*Stored data*.
=== Section Start ===
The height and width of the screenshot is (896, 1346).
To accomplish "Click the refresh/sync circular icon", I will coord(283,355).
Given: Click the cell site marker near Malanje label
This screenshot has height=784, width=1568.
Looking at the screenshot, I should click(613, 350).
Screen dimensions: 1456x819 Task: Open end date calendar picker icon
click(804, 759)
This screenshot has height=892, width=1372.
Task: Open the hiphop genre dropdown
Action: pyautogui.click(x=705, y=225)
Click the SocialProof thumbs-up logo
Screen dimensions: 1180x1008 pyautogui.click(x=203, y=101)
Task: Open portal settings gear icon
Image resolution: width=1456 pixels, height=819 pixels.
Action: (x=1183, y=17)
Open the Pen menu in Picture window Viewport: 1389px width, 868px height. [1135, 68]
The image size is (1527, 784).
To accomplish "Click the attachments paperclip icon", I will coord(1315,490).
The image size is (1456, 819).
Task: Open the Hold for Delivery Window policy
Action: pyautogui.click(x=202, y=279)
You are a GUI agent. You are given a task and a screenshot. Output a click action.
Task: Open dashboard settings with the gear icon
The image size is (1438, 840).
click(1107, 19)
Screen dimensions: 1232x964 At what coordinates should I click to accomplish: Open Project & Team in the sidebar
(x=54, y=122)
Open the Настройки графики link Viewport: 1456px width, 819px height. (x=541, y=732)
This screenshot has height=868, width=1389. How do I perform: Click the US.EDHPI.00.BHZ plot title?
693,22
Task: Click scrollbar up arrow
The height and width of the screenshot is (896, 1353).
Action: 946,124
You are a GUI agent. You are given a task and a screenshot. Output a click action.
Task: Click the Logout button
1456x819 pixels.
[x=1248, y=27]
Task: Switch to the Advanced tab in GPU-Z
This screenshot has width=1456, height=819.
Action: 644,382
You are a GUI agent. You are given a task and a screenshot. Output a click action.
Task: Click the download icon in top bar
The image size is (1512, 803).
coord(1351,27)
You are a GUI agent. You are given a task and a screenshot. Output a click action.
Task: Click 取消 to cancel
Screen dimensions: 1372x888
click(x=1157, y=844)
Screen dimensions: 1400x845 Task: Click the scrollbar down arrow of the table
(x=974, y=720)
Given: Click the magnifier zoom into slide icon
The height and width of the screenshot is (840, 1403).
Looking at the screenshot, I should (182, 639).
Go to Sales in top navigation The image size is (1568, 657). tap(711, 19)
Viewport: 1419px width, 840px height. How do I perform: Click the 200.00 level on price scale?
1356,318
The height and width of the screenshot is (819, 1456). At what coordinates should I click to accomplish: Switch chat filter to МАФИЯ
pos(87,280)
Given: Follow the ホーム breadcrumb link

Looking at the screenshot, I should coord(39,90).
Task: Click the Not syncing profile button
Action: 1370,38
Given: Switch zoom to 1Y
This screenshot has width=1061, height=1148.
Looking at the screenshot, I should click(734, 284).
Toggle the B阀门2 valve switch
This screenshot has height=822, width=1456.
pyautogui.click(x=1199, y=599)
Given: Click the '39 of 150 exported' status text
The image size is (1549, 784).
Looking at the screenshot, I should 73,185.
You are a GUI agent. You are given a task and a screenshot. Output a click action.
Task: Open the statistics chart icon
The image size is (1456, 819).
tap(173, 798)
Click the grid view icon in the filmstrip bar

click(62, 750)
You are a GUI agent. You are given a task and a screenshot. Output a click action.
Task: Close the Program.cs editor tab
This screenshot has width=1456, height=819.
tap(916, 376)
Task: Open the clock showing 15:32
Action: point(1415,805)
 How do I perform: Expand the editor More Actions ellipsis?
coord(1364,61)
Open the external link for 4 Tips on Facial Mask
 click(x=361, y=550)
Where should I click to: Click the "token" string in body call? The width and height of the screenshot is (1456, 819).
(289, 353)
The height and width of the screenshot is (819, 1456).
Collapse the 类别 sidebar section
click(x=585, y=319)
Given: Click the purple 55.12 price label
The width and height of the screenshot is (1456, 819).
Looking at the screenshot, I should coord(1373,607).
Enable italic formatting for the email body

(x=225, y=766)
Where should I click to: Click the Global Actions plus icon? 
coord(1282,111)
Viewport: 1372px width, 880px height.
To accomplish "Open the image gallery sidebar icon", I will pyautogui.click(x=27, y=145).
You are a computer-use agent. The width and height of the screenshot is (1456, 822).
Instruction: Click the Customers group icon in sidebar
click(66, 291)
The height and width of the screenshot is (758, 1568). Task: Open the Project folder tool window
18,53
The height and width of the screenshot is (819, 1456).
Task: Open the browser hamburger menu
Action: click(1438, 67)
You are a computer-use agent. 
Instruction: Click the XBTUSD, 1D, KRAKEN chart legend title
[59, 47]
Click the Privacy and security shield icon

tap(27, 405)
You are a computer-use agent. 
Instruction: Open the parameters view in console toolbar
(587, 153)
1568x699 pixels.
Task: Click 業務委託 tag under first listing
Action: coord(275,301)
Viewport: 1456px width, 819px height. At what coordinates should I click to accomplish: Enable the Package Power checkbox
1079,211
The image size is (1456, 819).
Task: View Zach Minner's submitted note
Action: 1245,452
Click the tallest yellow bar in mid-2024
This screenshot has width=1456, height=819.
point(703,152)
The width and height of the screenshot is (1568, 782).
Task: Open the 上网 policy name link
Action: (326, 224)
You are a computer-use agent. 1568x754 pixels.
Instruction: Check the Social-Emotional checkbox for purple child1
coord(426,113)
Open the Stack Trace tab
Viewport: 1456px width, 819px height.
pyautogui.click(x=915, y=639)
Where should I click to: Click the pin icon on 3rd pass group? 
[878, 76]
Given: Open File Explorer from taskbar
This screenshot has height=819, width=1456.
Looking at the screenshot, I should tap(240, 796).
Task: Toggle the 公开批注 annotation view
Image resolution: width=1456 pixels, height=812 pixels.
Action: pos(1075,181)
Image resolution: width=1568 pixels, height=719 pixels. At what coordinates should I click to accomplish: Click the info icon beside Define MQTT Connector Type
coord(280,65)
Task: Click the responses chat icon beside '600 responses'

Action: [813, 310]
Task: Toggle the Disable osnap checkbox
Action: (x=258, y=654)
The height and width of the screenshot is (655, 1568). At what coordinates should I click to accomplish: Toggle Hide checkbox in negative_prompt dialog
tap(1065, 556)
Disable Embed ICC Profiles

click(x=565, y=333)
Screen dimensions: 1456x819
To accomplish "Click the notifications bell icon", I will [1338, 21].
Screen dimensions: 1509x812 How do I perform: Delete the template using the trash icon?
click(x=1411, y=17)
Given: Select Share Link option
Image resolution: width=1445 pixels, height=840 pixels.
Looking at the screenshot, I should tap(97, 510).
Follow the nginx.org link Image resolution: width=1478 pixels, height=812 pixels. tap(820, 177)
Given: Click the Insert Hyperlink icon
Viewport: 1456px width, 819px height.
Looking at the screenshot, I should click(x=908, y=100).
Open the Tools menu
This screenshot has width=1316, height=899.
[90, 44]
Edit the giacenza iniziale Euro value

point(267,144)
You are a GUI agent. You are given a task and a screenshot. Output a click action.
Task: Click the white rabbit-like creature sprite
=== Section End ===
Once you have read the records, write every one of them out again exactly.

The height and width of the screenshot is (896, 1346).
To accomplish "Click the refresh/sync circular icon", I will coord(283,355).
Given: Click the cell site marker near Malanje label
This screenshot has height=784, width=1568.
Looking at the screenshot, I should click(613, 350).
Screen dimensions: 1456x819 Task: Open end date calendar picker icon
click(804, 759)
This screenshot has height=892, width=1372.
Task: Open the hiphop genre dropdown
Action: pyautogui.click(x=705, y=225)
Click the SocialProof thumbs-up logo
Screen dimensions: 1180x1008 pyautogui.click(x=203, y=101)
Task: Open portal settings gear icon
Image resolution: width=1456 pixels, height=819 pixels.
Action: (x=1183, y=17)
Open the Pen menu in Picture window Viewport: 1389px width, 868px height. [1135, 68]
The image size is (1527, 784).
To accomplish "Click the attachments paperclip icon", I will coord(1315,490).
The image size is (1456, 819).
Task: Open the Hold for Delivery Window policy
Action: pyautogui.click(x=202, y=279)
You are a GUI agent. You are given a task and a screenshot. Output a click action.
Task: Open dashboard settings with the gear icon
The image size is (1438, 840).
click(1107, 19)
Screen dimensions: 1232x964 At what coordinates should I click to accomplish: Open Project & Team in the sidebar
(x=54, y=122)
Open the Настройки графики link Viewport: 1456px width, 819px height. (x=541, y=732)
This screenshot has height=868, width=1389. How do I perform: Click the US.EDHPI.00.BHZ plot title?
693,22
Task: Click scrollbar up arrow
The height and width of the screenshot is (896, 1353).
Action: 946,124
You are a GUI agent. You are given a task and a screenshot. Output a click action.
Task: Click the Logout button
1456x819 pixels.
[x=1248, y=27]
Task: Switch to the Advanced tab in GPU-Z
This screenshot has width=1456, height=819.
Action: 644,382
You are a GUI agent. You are given a task and a screenshot. Output a click action.
Task: Click the download icon in top bar
The image size is (1512, 803).
coord(1351,27)
You are a GUI agent. You are given a task and a screenshot. Output a click action.
Task: Click 取消 to cancel
Screen dimensions: 1372x888
click(x=1157, y=844)
Screen dimensions: 1400x845 Task: Click the scrollbar down arrow of the table
(x=974, y=720)
Given: Click the magnifier zoom into slide icon
The height and width of the screenshot is (840, 1403).
Looking at the screenshot, I should (182, 639).
Go to Sales in top navigation The image size is (1568, 657). tap(711, 19)
Viewport: 1419px width, 840px height. How do I perform: Click the 200.00 level on price scale?
1356,318
The height and width of the screenshot is (819, 1456). At what coordinates should I click to accomplish: Switch chat filter to МАФИЯ
pos(87,280)
Given: Follow the ホーム breadcrumb link

Looking at the screenshot, I should coord(39,90).
Task: Click the Not syncing profile button
Action: 1370,38
Given: Switch zoom to 1Y
This screenshot has width=1061, height=1148.
Looking at the screenshot, I should click(734, 284).
Toggle the B阀门2 valve switch
This screenshot has height=822, width=1456.
pyautogui.click(x=1199, y=599)
Given: Click the '39 of 150 exported' status text
The image size is (1549, 784).
Looking at the screenshot, I should 73,185.
You are a GUI agent. You are given a task and a screenshot. Output a click action.
Task: Open the statistics chart icon
The image size is (1456, 819).
tap(173, 798)
Click the grid view icon in the filmstrip bar

click(62, 750)
You are a GUI agent. You are given a task and a screenshot. Output a click action.
Task: Close the Program.cs editor tab
This screenshot has width=1456, height=819.
tap(916, 376)
Task: Open the clock showing 15:32
Action: point(1415,805)
 How do I perform: Expand the editor More Actions ellipsis?
coord(1364,61)
Open the external link for 4 Tips on Facial Mask
 click(x=361, y=550)
Where should I click to: Click the "token" string in body call? The width and height of the screenshot is (1456, 819).
(289, 353)
The height and width of the screenshot is (819, 1456).
Collapse the 类别 sidebar section
click(x=585, y=319)
Given: Click the purple 55.12 price label
The width and height of the screenshot is (1456, 819).
Looking at the screenshot, I should coord(1373,607).
Enable italic formatting for the email body

(x=225, y=766)
Where should I click to: Click the Global Actions plus icon? 
coord(1282,111)
Viewport: 1372px width, 880px height.
To accomplish "Open the image gallery sidebar icon", I will pyautogui.click(x=27, y=145).
You are a computer-use agent. The width and height of the screenshot is (1456, 822).
Instruction: Click the Customers group icon in sidebar
click(66, 291)
The height and width of the screenshot is (758, 1568). Task: Open the Project folder tool window
18,53
The height and width of the screenshot is (819, 1456).
Task: Open the browser hamburger menu
Action: click(1438, 67)
You are a computer-use agent. 
Instruction: Click the XBTUSD, 1D, KRAKEN chart legend title
[59, 47]
Click the Privacy and security shield icon

tap(27, 405)
You are a computer-use agent. 
Instruction: Open the parameters view in console toolbar
(587, 153)
1568x699 pixels.
Task: Click 業務委託 tag under first listing
Action: coord(275,301)
Viewport: 1456px width, 819px height. At what coordinates should I click to accomplish: Enable the Package Power checkbox
1079,211
The image size is (1456, 819).
Task: View Zach Minner's submitted note
Action: 1245,452
Click the tallest yellow bar in mid-2024
This screenshot has width=1456, height=819.
point(703,152)
The width and height of the screenshot is (1568, 782).
Task: Open the 上网 policy name link
Action: (326, 224)
You are a computer-use agent. 1568x754 pixels.
Instruction: Check the Social-Emotional checkbox for purple child1
coord(426,113)
Open the Stack Trace tab
Viewport: 1456px width, 819px height.
pyautogui.click(x=915, y=639)
Where should I click to: Click the pin icon on 3rd pass group? 
[878, 76]
Given: Open File Explorer from taskbar
This screenshot has height=819, width=1456.
Looking at the screenshot, I should tap(240, 796).
Task: Toggle the 公开批注 annotation view
Image resolution: width=1456 pixels, height=812 pixels.
Action: pos(1075,181)
Image resolution: width=1568 pixels, height=719 pixels. At what coordinates should I click to accomplish: Click the info icon beside Define MQTT Connector Type
coord(280,65)
Task: Click the responses chat icon beside '600 responses'

Action: [813, 310]
Task: Toggle the Disable osnap checkbox
Action: (x=258, y=654)
The height and width of the screenshot is (655, 1568). At what coordinates should I click to accomplish: Toggle Hide checkbox in negative_prompt dialog
tap(1065, 556)
Disable Embed ICC Profiles

click(x=565, y=333)
Screen dimensions: 1456x819
To accomplish "Click the notifications bell icon", I will [1338, 21].
Screen dimensions: 1509x812 How do I perform: Delete the template using the trash icon?
click(x=1411, y=17)
Given: Select Share Link option
Image resolution: width=1445 pixels, height=840 pixels.
Looking at the screenshot, I should tap(97, 510).
Follow the nginx.org link Image resolution: width=1478 pixels, height=812 pixels. tap(820, 177)
Given: Click the Insert Hyperlink icon
Viewport: 1456px width, 819px height.
Looking at the screenshot, I should click(x=908, y=100).
Open the Tools menu
This screenshot has width=1316, height=899.
[90, 44]
Edit the giacenza iniziale Euro value

point(267,144)
You are a GUI agent. You are given a task and a screenshot. Output a click action.
Task: Click the white rabbit-like creature sprite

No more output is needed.